What to do
Word for word, restate every line of the material.

Source data
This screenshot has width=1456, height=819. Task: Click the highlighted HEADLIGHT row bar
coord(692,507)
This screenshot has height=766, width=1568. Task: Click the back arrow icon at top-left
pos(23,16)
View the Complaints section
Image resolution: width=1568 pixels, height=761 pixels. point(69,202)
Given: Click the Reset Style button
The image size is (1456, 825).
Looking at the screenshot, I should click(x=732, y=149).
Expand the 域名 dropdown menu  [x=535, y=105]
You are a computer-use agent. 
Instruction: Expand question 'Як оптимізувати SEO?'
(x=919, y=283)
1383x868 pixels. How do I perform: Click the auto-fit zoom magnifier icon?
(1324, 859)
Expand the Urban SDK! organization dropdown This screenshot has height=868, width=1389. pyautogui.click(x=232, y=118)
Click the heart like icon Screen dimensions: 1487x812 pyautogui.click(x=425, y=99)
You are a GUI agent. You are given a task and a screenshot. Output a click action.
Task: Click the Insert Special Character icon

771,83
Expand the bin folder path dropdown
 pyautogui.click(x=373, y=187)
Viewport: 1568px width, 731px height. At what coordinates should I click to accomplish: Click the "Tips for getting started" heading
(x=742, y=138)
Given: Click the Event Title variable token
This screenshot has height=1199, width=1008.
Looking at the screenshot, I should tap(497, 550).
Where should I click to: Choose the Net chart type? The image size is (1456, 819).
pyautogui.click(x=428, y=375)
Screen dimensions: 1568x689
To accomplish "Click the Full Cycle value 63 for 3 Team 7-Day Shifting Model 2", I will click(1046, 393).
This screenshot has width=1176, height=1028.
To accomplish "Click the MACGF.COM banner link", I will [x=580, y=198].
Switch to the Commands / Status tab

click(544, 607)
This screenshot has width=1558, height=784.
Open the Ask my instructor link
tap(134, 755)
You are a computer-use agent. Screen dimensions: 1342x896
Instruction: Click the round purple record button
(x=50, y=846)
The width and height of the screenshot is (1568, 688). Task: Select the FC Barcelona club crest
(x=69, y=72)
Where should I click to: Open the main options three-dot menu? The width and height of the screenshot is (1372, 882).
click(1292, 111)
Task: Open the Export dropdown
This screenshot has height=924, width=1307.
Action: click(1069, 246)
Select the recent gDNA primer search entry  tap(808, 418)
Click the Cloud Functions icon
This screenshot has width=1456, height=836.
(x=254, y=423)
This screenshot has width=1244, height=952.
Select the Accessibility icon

Solution to this exercise
This screenshot has width=1456, height=819. Task: Click the highlighted HEADLIGHT row bar
coord(692,507)
This screenshot has height=766, width=1568. Task: Click the back arrow icon at top-left
pos(23,16)
View the Complaints section
Image resolution: width=1568 pixels, height=761 pixels. point(69,202)
Given: Click the Reset Style button
The image size is (1456, 825).
Looking at the screenshot, I should click(x=732, y=149).
Expand the 域名 dropdown menu  [x=535, y=105]
You are a computer-use agent. 
Instruction: Expand question 'Як оптимізувати SEO?'
(x=919, y=283)
1383x868 pixels. How do I perform: Click the auto-fit zoom magnifier icon?
(1324, 859)
Expand the Urban SDK! organization dropdown This screenshot has height=868, width=1389. pyautogui.click(x=232, y=118)
Click the heart like icon Screen dimensions: 1487x812 pyautogui.click(x=425, y=99)
You are a GUI agent. You are given a task and a screenshot. Output a click action.
Task: Click the Insert Special Character icon

771,83
Expand the bin folder path dropdown
 pyautogui.click(x=373, y=187)
Viewport: 1568px width, 731px height. At what coordinates should I click to accomplish: Click the "Tips for getting started" heading
(x=742, y=138)
Given: Click the Event Title variable token
This screenshot has height=1199, width=1008.
Looking at the screenshot, I should tap(497, 550).
Where should I click to: Choose the Net chart type? The image size is (1456, 819).
pyautogui.click(x=428, y=375)
Screen dimensions: 1568x689
To accomplish "Click the Full Cycle value 63 for 3 Team 7-Day Shifting Model 2", I will click(1046, 393).
This screenshot has width=1176, height=1028.
To accomplish "Click the MACGF.COM banner link", I will [x=580, y=198].
Switch to the Commands / Status tab

click(544, 607)
This screenshot has width=1558, height=784.
Open the Ask my instructor link
tap(134, 755)
You are a computer-use agent. Screen dimensions: 1342x896
Instruction: Click the round purple record button
(x=50, y=846)
The width and height of the screenshot is (1568, 688). Task: Select the FC Barcelona club crest
(x=69, y=72)
Where should I click to: Open the main options three-dot menu? The width and height of the screenshot is (1372, 882).
click(1292, 111)
Task: Open the Export dropdown
This screenshot has height=924, width=1307.
Action: click(1069, 246)
Select the recent gDNA primer search entry  tap(808, 418)
Click the Cloud Functions icon
This screenshot has width=1456, height=836.
(x=254, y=423)
This screenshot has width=1244, height=952.
Select the Accessibility icon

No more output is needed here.